Kanreki se llama la ceremonia que hacen los japoneses cuando las personas cumplen 60 años, porque es como otro ciclo que empieza y me parece maravilloso. Entonces, cuando vos decís: “Bueno, estoy en el segundo periodo”, ponele que vaya a vivir hasta los 100. Bueno, es como que la felicidad aumenta desde un lugar de reconocimiento y de expectativa. Puedo mejorar. Hablando académicamente, cuando me enojo, tengo miedo, estoy con incertidumbre, tengo lo que académicamente mi hermana y yo llamamos “tonito de mierd*”. Entonces, hablo con mal tono.
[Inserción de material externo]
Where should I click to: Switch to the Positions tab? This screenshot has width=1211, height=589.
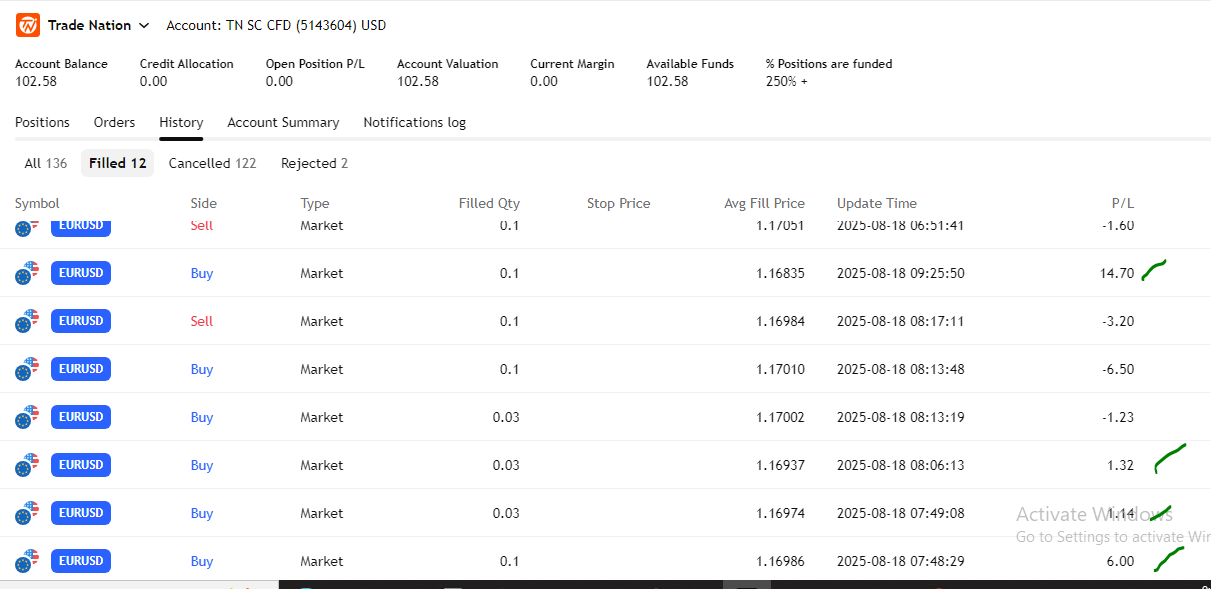click(x=42, y=122)
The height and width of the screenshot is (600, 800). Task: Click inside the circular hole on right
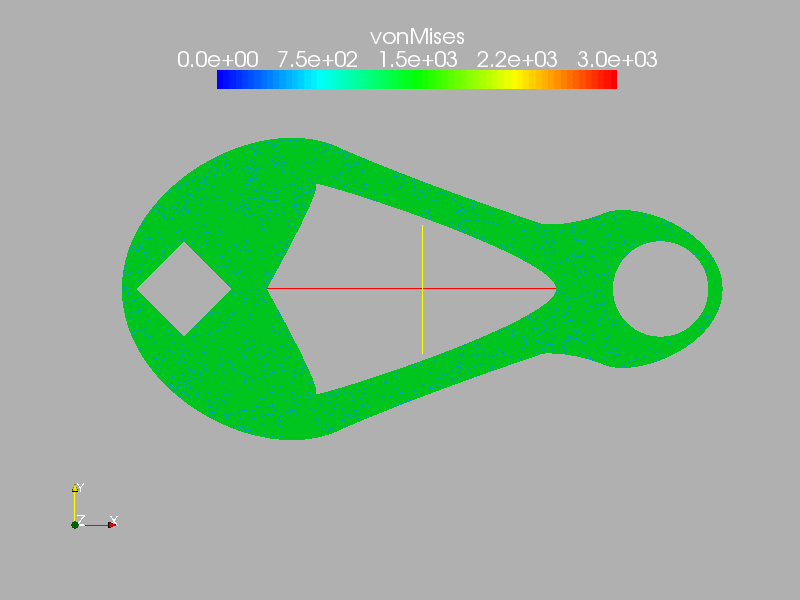point(660,289)
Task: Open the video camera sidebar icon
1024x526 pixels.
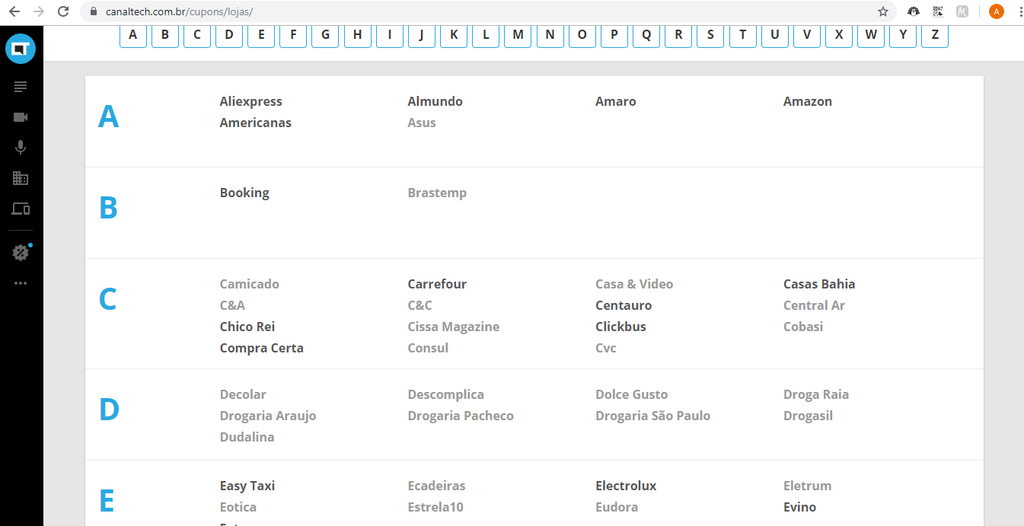Action: tap(21, 117)
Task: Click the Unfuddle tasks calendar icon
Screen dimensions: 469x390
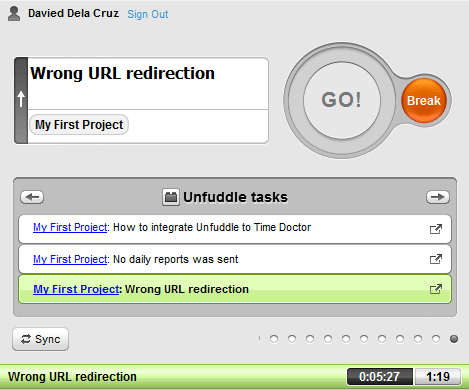Action: click(171, 197)
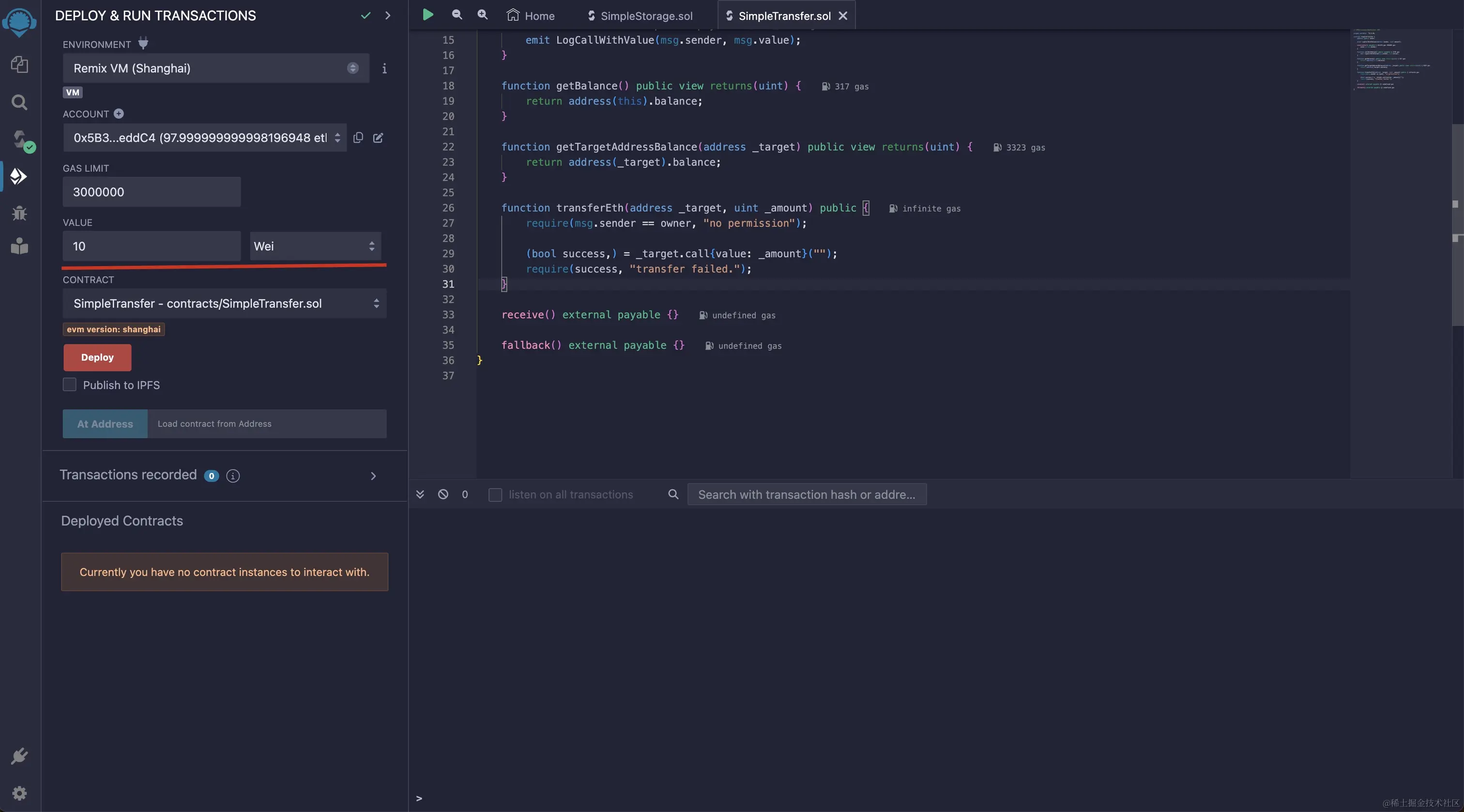
Task: Open the Remix VM environment dropdown
Action: (x=215, y=68)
Entonces, ahora una de las cosas que quiero mejorar tiene que ver con esto de tratarme mejor a mí misma, tratar mejor a los demás. Cuando me doy cuenta que estoy sacada o que me estoy por sacar, bajar. Porque ya sabés cómo sos y sabés que podés mejorar. Eso es muy importante para la felicidad y para la alegría. Y en un punto yo llegué a un acuerdo conmigo misma, como diciendo: “Bueno, de la felicidad te das cuenta un poquito después”, después que lo pasaste decís: “Mirá qué feliz”, ¿no? Ahora, lo que nadie te quita es si vos te disponés a vivir con alegría, que no es lo mismo que la felicidad, no es tan amplio, integral. Y ahí me di cuenta que la neurociencia te ayuda un montón, porque el cerebro no diferencia entre una risa genuina o una mueca.
Entonces, el yoga de la risa y todas estas cuestiones como herramientas, sirven. Trato de sonreír como mecanismo permanente. Trato de aprovechar la posibilidad de sonreír cada vez que puedo. El apostar por la alegría y, por consecuencia, a ser feliz, es una manera de decir: paren esta cuestión de que está todo mal, de que somos todos personas malas, de que el mundo es un desastre. Pará, es cierto. Ahora, no mires solo el lado oscuro de la luna, mirá el otro.
Y para poder mirar el otro tenés que empezar a practicarlo. A eso de mirar lo que se llama mirada apreciativa de la vida. En las empresas, ¿por qué vas a ver el problema? No es que no lo tengas. Mirá la buena práctica, mirá cuando tuviste éxito. Yo trabajo desde otro lugar con las empresas. Y esta cuestión de cómo convivir en las familias, en las empresas, en las instituciones, tantas generaciones, es un
tema fascinante porque miramos lo que nos diferencia y yo como baby boomer soy muy distinta generacionalmente en aspiraciones, en lo que sea, en teoría con el modelo de, por ejemplo, la generación X o los millennials. Pero después vos empezás a mirar los datos de la realidad y te das cuenta que no es así. Que es mucho más rica la realidad, mucho más compleja.

—Mercedes, te voy a hacer la última pregunta, que en realidad se la hago a todos los invitados que pasan por acá: dejarle algo a los oyentes. Puede ser una frase que te represente, algo que últimamente te sorprendió, te conmovió o te inspiró. También puede ser una herramienta que te sirva o cualquier reflexión que sientas que vale la pena compartir.
—Hay una frase que se la adjudican a Gandhi y para mí es la fórmula de la longevidad positiva: "Vivir como si fueras a morir mañana. Aprender como si fueras a vivir para siempre".